Nanoparticules dans les fumées dérivant des opérations de soudage et de fusion de liens métalliques
Particelle submicrometriche in fumi derivanti da operazioni di saldatura e di fusione di leghe metalliche

P. Avino, M. Manigrasso, L. Fanizza, P. Carrai, L. Solfanelli La Medicina del Lavoro, 2013, vol. 104, n°5, pages 335-350. Bibliographie.

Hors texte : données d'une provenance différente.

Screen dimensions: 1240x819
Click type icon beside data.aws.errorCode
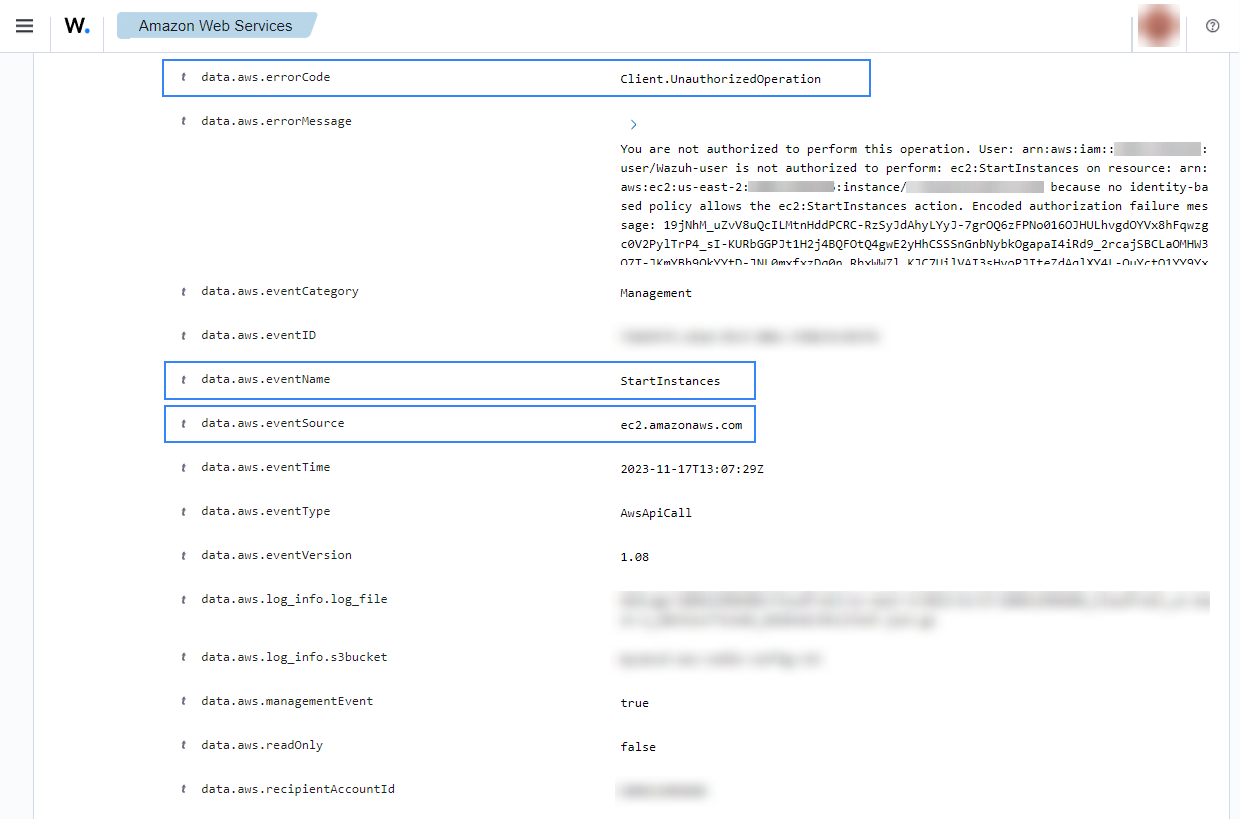tap(184, 78)
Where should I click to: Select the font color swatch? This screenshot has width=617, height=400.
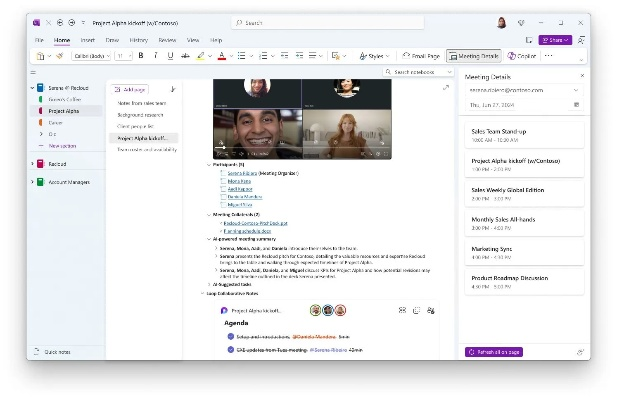221,56
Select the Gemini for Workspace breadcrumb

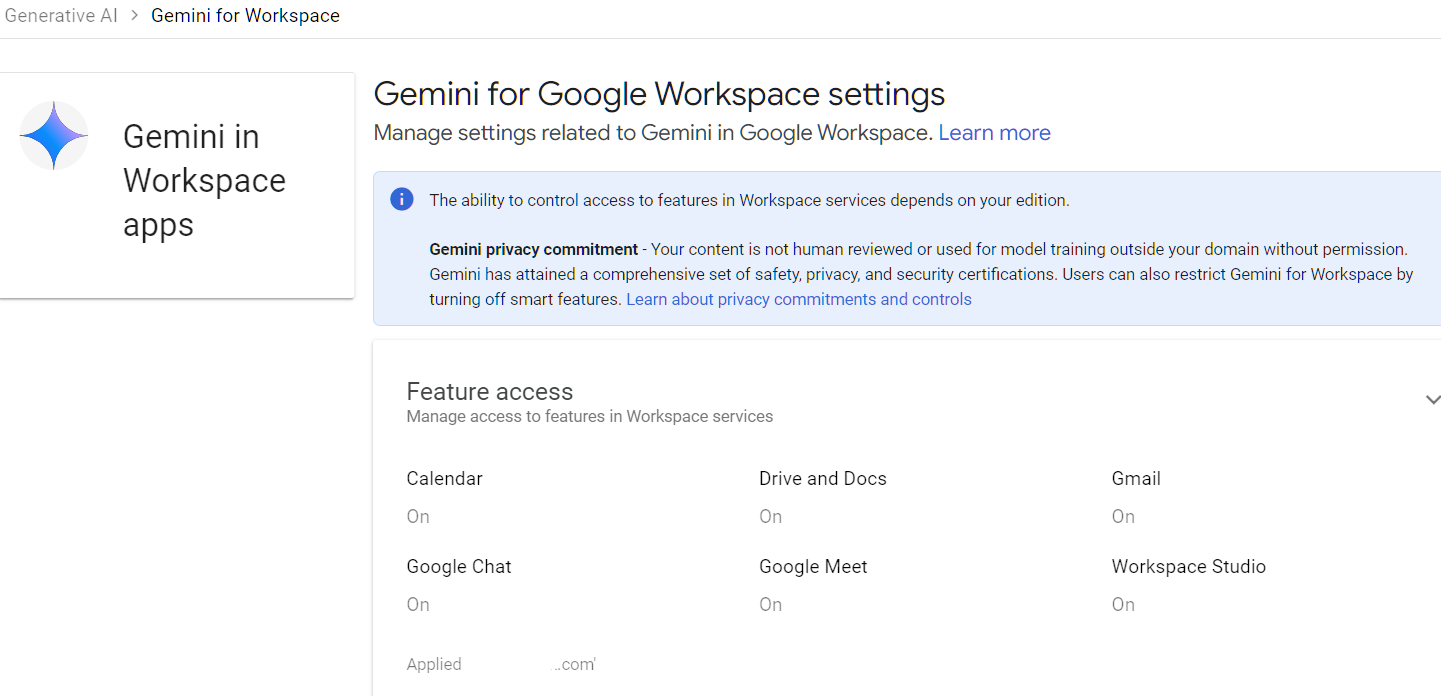[245, 15]
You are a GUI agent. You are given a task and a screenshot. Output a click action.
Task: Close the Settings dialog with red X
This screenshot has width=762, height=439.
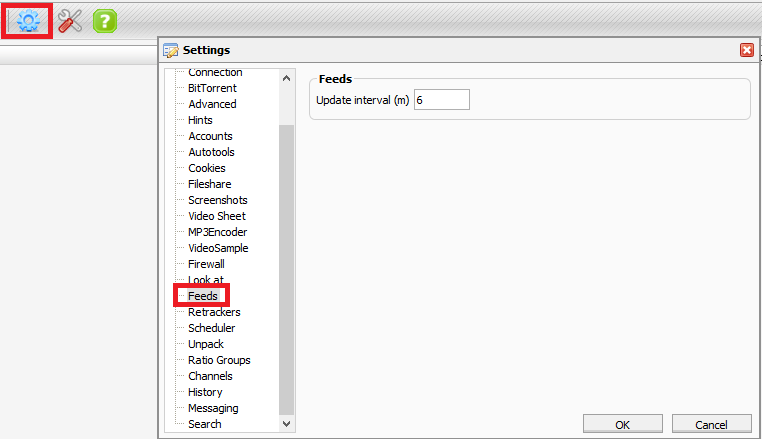pos(746,50)
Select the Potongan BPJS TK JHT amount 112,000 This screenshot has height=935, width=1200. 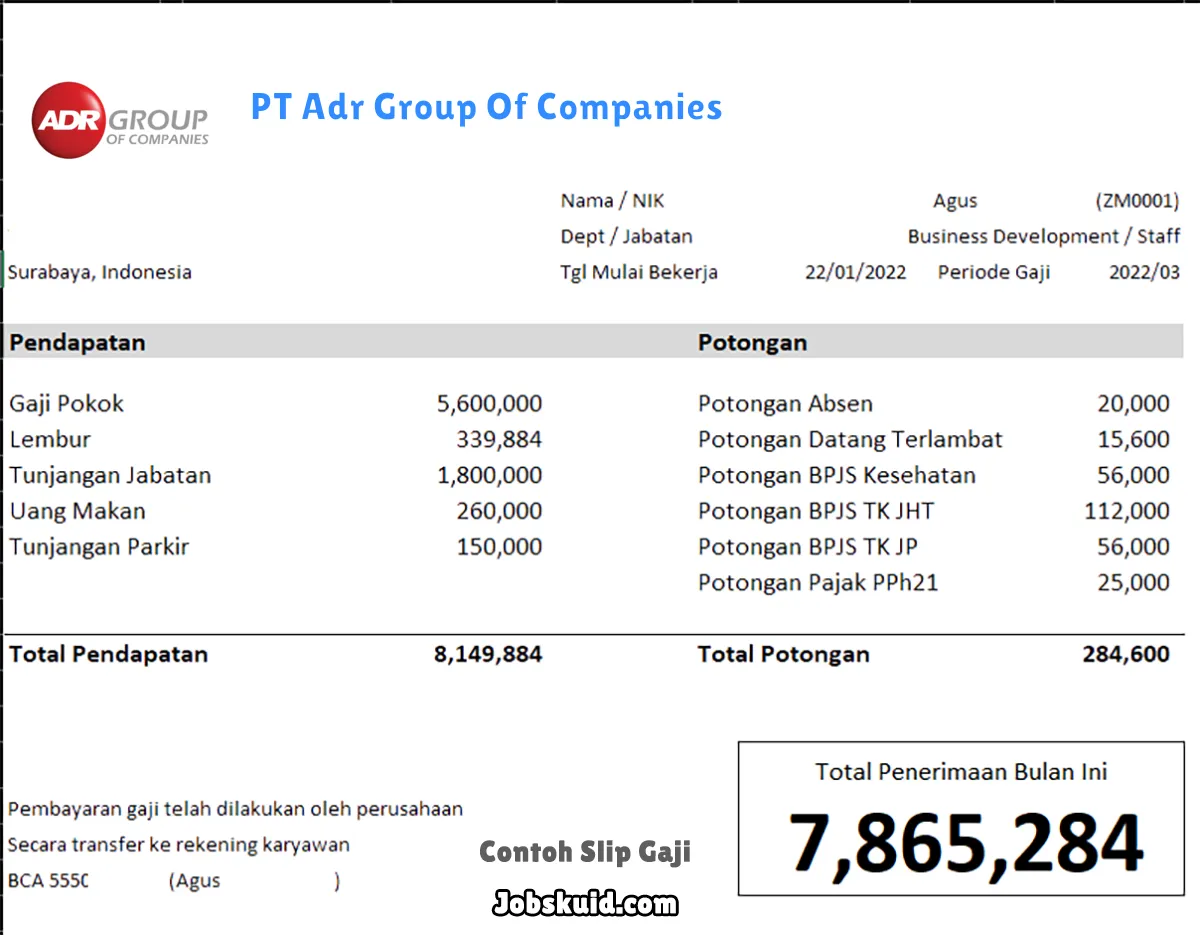pos(1126,511)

La toxicité des fumées de soudage dépend, à la fois, de la composition chimique des particules et de leur capacité à pénétrer et à se déposer profondément dans les poumons. Leur pénétration et leur dépôt dans les régions du système respiratoire sont principalement déterminés par leur taille. L’objectif de cette étude italienne était de connaître la distribution des fumées de soudage selon la taille des particules afin d’estimer les doses de composés toxiques reçues au niveau de l’appareil respiratoire. Pour cela, la distribution selon la taille et le nombre de particules ont été mesurés en continu au cours de différentes opérations de soudage au moyen d’un « dimensionneur de particules à mobilité rapide », qui compte et classifie les particules, selon leur mobilité électrique, en 32 tunnels de taille allant de 5,6 à 523 nanomètres (nm), avec une résolution de 1 seconde (1s). L’évolution temporelle des nanoparticules (de 6 à 523 nm), les particules du mode de nucléation (6-16 nm) et la fraction 19-523 nm avant, pendant et après les opérations de soudage réalisées avec/sans aspiration locale des fumées sont rapportées et discutées dans cet article. Avant le soudage, les particules du mode de nucléation représentaient environ 7% des nanoparticules ; après environ 40s depuis le début du soudage, la contribution en pourcentage des particules du mode de nucléation augmentait jusqu’à 60 %. La concentration totale et celle des particules du mode de nucléation augmentaient de respectivement 2,1 x 104 à 2,0 x 106 et de 1,6 x 103 à 1,0 x 106.

En conclusion, la variation temporelle du nombre de particules distribuées selon leur taille à travers les pics d’émission, a montré la contribution forte et d’évolution rapide des particules du mode de nucléation : les valeurs de pointe étaient maintenues pendant moins de 10s. L’implication d’une telle contribution sur la santé humaine est liée à la capacité élevée de dépôt des nanoparticules dans la région interstitielle alvéolaire du système respiratoire humain, où surviennent les échanges gazeux.